Exercise set —
1. Translate this sentence from the passage on the Republican River pipeline below into Spanish: "Likewise, groundwater pumped into the pipeline being considered by Nebraska would be offset by ceasing to irrigate some farm ground in Nebraska's portion of the basin."
2. Using the passage on the Republican River pipeline below, decide whether each statement agrees with it. Answer yes or no for each, quoting the words that decide it. (a) Colorado's planned pipeline is 12 1/2 miles long. (b) A final decision has been made to build the Nebraska pipeline. (c) The Nebraska pipeline would replace approved plans to reduce groundwater irrigation allocations to farmers.
3. Extend the passage on the Republican River pipeline below, picking up from its last sentence.

Supporters say the pipeline could help Nebraska get into compliance with the three-state river compact that dictates how much Republican River water Nebraska, Kansas and Colorado can use.
Nebraska has overused its allotment of river water in recent years, and Kansas officials have demanded more than $72 million in damages and a shutdown of wells that irrigate nearly half of the 1.2 million acres in Nebraska's portion of the river basin. The two sides have been unable to resolve their dispute, and the issue is likely headed to arbitration.
"If things go south on us again and we run into another drought, we want something where we can push a button and say, 'Here you go, '"to Kansas, said Mike Clements, manager of the Alma-based Lower Republican Natural Resources District.
The pipeline would not replace plans already approved in the region to reduce groundwater irrigation allocations to farmers, done in an effort to raise water tables and increase stream flows, Clements said.
"We're doing things that help now, but you don't see quick, stream flow impacts from reduced groundwater pumping. If we get back into a severe drought, we need other measures we can take. I look at this as an insurance policy.''
Clements said it's too early to say how much the pipeline would cost and that there has not been a final decision on whether to build it. But if approved, it could be built within the next couple years.
Colorado plans to complete its own pipeline that would send water to Kansas by the summer of 2009. The 12 1/2-mile, $71 million pipeline would take groundwater now used on 10,000 acres of irrigated farmland in eastern Colorado to the north fork of the Republican River at the Colorado-Nebraska state line.
Likewise, groundwater pumped into the pipeline being considered by Nebraska would be offset by ceasing to irrigate some farm ground in Nebraska's portion of the basin.
That's necessary to prevent Nebraska from digging itself into an even deeper hole than it's already in with water problems, said Michael Jess, senior lecturer at the University of Nebraska-Lincoln Water Center and former director of the Nebraska Department of Water Resources.

Given material —
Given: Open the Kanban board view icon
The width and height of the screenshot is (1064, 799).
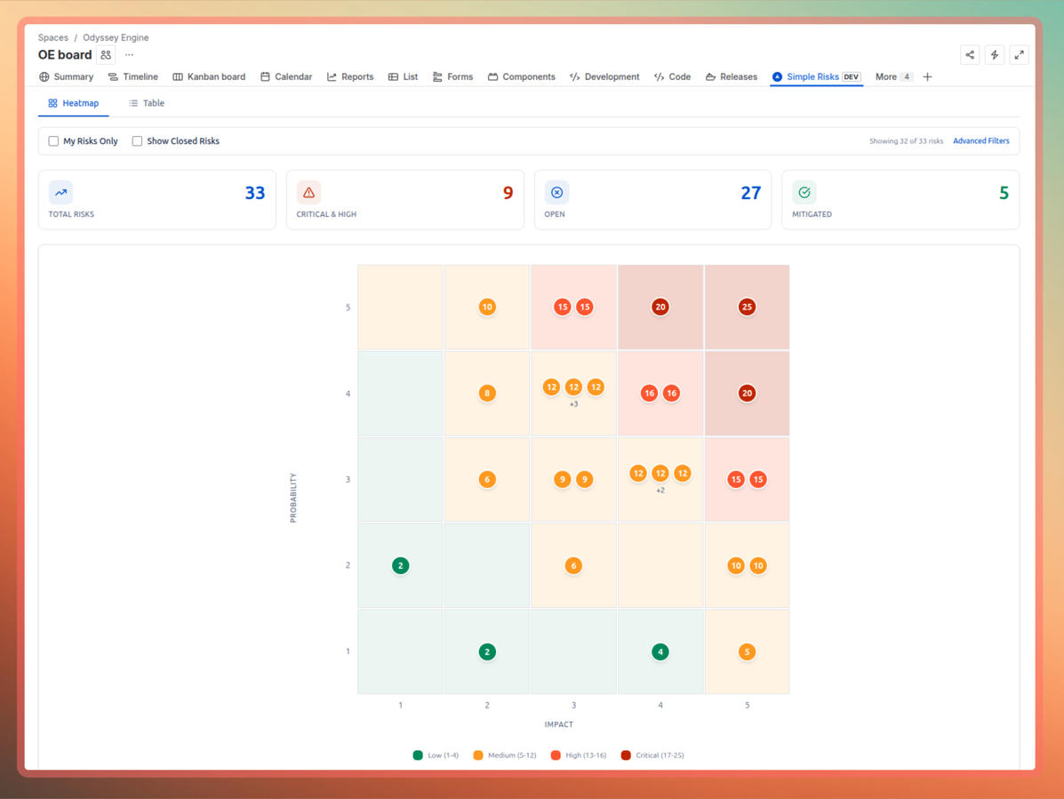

Expected outputs —
1. Asimismo, el agua subterránea bombeada a la tubería que Nebraska está considerando se compensaría dejando de regar algunas tierras de cultivo en la parte de la cuenca que corresponde a Nebraska.

2.
(a) Yes: "The 12 1/2-mile, $71 million pipeline"
(b) No: "there has not been a final decision on whether to build it"
(c) No: "The pipeline would not replace plans already approved in the region to reduce groundwater irrigation allocations to farmers"

3.
But he cautioned that a pipeline will likely be very expensive, citing examples in other states.
"There's a lot of concern over the cost of these things," Jess said. "Who's going to pay it?''
The answer to that question and how much water the pipeline could carry is not yet known.
But Clements said he would like the pipeline to be able to deliver an amount of water roughly equal to Nebraska's river-compact deficits in previous years.
In 2004, for example, Nebraska used about 36,600 acre feet more than its allotment, equal to roughly 12 billion gallons.
The first phase of the pipeline study looked at nine possible sites throughout Nebraska's portion of the basin. The study identified the area between Harlan County Lake and Guide Rock, about 40 miles downstream of the lake, as the most feasible.
But Clements said the possibility of having a second site above the lake is also being considered.
A pipeline would have to be approved by the state, according to Jasper Fanning, manager of the Upper Republican NRD.
Brian Dunnigan, acting director of the state Department of Natural Resources, did not return a phone message to speak about the plan.
Fanning said the Republican River Compact Administration would also have to consider any such pipeline plan. The group is made up of officials from Nebraska, Kansas and Colorado and governs the river compact.